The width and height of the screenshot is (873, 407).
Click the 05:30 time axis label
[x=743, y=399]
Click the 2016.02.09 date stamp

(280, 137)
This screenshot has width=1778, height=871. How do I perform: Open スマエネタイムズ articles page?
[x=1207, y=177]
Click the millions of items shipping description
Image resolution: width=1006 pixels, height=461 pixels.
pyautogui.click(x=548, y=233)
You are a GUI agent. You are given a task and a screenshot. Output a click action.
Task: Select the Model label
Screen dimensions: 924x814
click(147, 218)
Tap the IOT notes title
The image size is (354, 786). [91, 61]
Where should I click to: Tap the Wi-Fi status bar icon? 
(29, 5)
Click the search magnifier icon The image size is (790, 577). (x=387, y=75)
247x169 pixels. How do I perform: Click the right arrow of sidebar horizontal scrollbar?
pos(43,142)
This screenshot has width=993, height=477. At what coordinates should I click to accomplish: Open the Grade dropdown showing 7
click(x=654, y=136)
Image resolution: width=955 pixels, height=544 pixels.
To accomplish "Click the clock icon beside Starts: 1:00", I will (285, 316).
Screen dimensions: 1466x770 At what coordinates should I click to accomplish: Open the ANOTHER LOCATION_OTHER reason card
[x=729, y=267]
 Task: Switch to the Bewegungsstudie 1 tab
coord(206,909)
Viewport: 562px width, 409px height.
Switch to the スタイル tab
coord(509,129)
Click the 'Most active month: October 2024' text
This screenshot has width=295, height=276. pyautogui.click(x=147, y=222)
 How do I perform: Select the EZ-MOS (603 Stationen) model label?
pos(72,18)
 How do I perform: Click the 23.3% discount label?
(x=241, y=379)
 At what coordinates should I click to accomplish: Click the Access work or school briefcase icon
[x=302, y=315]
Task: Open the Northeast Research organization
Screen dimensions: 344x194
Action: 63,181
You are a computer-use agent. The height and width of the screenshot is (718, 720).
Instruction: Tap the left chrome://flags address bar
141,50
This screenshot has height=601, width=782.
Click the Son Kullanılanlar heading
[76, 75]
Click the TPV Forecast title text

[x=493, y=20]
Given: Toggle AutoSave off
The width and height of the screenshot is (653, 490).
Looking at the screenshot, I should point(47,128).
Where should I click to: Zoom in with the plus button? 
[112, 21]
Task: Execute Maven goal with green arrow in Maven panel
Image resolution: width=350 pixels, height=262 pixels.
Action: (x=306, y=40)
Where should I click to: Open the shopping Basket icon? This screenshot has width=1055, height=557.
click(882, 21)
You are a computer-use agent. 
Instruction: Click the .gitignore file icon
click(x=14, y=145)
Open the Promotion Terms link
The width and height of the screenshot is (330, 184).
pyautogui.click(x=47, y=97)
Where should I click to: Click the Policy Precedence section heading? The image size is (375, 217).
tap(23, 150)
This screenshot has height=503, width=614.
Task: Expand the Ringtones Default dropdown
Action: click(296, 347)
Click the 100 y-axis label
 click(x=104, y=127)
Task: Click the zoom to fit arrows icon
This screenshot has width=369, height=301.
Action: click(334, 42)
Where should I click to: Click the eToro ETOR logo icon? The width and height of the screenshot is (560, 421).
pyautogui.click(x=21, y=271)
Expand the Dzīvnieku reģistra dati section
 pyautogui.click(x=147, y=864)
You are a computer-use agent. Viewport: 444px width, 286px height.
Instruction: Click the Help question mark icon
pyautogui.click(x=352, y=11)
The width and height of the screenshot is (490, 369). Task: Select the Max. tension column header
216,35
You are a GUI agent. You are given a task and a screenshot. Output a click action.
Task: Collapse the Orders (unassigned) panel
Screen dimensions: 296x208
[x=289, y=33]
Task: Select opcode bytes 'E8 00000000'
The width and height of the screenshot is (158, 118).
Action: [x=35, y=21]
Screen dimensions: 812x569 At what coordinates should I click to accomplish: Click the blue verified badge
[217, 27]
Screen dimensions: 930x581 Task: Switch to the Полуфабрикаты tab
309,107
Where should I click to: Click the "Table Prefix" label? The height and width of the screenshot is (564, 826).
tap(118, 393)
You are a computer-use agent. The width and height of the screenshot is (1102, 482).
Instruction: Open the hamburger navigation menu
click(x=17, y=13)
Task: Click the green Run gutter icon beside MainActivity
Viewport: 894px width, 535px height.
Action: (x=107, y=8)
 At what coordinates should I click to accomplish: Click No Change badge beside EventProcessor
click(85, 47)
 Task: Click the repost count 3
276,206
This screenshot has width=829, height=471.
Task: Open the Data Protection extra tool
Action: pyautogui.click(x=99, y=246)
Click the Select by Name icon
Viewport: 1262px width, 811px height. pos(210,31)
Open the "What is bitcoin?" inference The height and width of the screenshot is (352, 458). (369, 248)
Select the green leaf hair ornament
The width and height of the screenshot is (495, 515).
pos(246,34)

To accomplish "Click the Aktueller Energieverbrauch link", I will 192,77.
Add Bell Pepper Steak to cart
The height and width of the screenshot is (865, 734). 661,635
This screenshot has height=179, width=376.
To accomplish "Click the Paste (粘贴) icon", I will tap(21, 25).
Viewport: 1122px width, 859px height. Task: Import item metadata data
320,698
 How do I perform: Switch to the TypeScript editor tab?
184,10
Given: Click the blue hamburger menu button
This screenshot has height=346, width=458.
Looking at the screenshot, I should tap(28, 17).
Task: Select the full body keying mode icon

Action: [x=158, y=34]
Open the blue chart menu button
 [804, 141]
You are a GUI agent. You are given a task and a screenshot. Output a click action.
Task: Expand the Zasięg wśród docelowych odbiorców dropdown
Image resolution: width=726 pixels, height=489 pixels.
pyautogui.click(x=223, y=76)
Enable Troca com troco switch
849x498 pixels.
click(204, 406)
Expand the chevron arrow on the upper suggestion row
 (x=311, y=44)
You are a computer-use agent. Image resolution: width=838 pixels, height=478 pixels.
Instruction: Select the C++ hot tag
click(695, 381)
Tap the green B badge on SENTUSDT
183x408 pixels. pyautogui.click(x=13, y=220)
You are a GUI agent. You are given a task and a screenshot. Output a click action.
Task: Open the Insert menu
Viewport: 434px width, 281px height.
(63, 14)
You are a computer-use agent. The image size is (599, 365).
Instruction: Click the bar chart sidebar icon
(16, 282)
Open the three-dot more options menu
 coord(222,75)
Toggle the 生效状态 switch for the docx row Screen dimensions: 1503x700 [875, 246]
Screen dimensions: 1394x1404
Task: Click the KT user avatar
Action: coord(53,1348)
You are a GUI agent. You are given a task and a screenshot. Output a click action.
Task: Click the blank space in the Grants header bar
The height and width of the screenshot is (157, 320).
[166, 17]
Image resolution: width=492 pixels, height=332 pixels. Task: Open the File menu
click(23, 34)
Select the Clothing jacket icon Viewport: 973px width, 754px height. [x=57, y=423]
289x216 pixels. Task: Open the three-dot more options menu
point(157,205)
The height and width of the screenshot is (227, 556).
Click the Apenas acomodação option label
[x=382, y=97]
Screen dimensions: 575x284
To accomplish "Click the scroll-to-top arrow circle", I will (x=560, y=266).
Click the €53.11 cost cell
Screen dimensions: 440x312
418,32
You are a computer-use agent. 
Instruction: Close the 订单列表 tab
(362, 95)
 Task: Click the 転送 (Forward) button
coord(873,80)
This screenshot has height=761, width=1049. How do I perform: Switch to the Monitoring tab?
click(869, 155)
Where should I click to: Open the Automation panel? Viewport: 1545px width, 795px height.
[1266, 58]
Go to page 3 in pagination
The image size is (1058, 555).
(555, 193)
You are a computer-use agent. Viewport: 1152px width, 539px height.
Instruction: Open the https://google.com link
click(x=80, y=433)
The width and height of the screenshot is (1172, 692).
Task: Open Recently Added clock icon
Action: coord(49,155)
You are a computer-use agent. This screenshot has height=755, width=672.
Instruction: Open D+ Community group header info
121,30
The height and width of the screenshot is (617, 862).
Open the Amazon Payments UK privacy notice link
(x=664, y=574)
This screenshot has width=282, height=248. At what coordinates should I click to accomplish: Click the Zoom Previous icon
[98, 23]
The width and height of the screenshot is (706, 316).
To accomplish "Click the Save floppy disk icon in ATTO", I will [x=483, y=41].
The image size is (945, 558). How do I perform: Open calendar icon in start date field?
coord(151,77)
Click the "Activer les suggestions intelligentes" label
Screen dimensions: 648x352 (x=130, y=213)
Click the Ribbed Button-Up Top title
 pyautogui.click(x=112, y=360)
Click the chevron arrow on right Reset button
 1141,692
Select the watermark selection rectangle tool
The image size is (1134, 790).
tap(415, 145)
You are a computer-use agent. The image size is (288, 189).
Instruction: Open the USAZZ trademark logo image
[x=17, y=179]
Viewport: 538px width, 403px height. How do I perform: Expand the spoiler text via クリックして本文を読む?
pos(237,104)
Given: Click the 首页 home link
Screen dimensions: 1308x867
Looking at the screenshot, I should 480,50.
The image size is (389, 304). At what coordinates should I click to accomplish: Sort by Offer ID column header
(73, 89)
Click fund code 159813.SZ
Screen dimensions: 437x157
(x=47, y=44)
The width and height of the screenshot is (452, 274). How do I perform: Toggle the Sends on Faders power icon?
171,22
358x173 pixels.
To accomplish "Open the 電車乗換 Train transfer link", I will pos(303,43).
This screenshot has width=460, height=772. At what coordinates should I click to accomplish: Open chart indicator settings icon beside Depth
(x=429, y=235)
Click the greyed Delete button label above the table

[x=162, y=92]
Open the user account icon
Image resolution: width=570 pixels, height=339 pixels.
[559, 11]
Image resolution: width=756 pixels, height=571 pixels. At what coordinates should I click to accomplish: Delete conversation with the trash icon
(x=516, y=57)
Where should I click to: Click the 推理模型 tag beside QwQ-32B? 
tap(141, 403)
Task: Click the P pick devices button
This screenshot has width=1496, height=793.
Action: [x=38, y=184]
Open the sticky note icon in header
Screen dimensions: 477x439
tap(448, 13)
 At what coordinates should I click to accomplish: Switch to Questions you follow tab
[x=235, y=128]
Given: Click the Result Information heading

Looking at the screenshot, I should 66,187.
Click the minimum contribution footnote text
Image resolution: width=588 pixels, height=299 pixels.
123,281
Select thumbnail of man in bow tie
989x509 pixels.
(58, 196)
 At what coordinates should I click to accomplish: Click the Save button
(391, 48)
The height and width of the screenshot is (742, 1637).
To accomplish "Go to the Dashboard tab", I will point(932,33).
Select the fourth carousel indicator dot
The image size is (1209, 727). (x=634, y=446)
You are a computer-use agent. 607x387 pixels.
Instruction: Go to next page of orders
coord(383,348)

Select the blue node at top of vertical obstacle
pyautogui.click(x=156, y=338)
☆ ☆ ☆ ☆ ☆
TASK STATEMENT: Begin at the line that has "Select the Clothing" in the entries above; stop after the line that has "You are a computer-use agent. The image size is (288, 189).". Transcribe exactly those lines and no others.

YOUR SOLUTION:
Select the Clothing jacket icon Viewport: 973px width, 754px height. [x=57, y=423]
289x216 pixels. Task: Open the three-dot more options menu
point(157,205)
The height and width of the screenshot is (227, 556).
Click the Apenas acomodação option label
[x=382, y=97]
Screen dimensions: 575x284
To accomplish "Click the scroll-to-top arrow circle", I will (x=560, y=266).
Click the €53.11 cost cell
Screen dimensions: 440x312
418,32
You are a computer-use agent. 
Instruction: Close the 订单列表 tab
(362, 95)
 Task: Click the 転送 (Forward) button
coord(873,80)
This screenshot has height=761, width=1049. How do I perform: Switch to the Monitoring tab?
click(869, 155)
Where should I click to: Open the Automation panel? Viewport: 1545px width, 795px height.
[1266, 58]
Go to page 3 in pagination
The image size is (1058, 555).
(555, 193)
You are a computer-use agent. Viewport: 1152px width, 539px height.
Instruction: Open the https://google.com link
click(x=80, y=433)
The width and height of the screenshot is (1172, 692).
Task: Open Recently Added clock icon
Action: coord(49,155)
You are a computer-use agent. This screenshot has height=755, width=672.
Instruction: Open D+ Community group header info
121,30
The height and width of the screenshot is (617, 862).
Open the Amazon Payments UK privacy notice link
(x=664, y=574)
This screenshot has width=282, height=248. At what coordinates should I click to accomplish: Click the Zoom Previous icon
[98, 23]
The width and height of the screenshot is (706, 316).
To accomplish "Click the Save floppy disk icon in ATTO", I will [x=483, y=41].
The image size is (945, 558). How do I perform: Open calendar icon in start date field?
coord(151,77)
Click the "Activer les suggestions intelligentes" label
Screen dimensions: 648x352 (x=130, y=213)
Click the Ribbed Button-Up Top title
 pyautogui.click(x=112, y=360)
Click the chevron arrow on right Reset button
 1141,692
Select the watermark selection rectangle tool
The image size is (1134, 790).
tap(415, 145)
You are a computer-use agent. The image size is (288, 189).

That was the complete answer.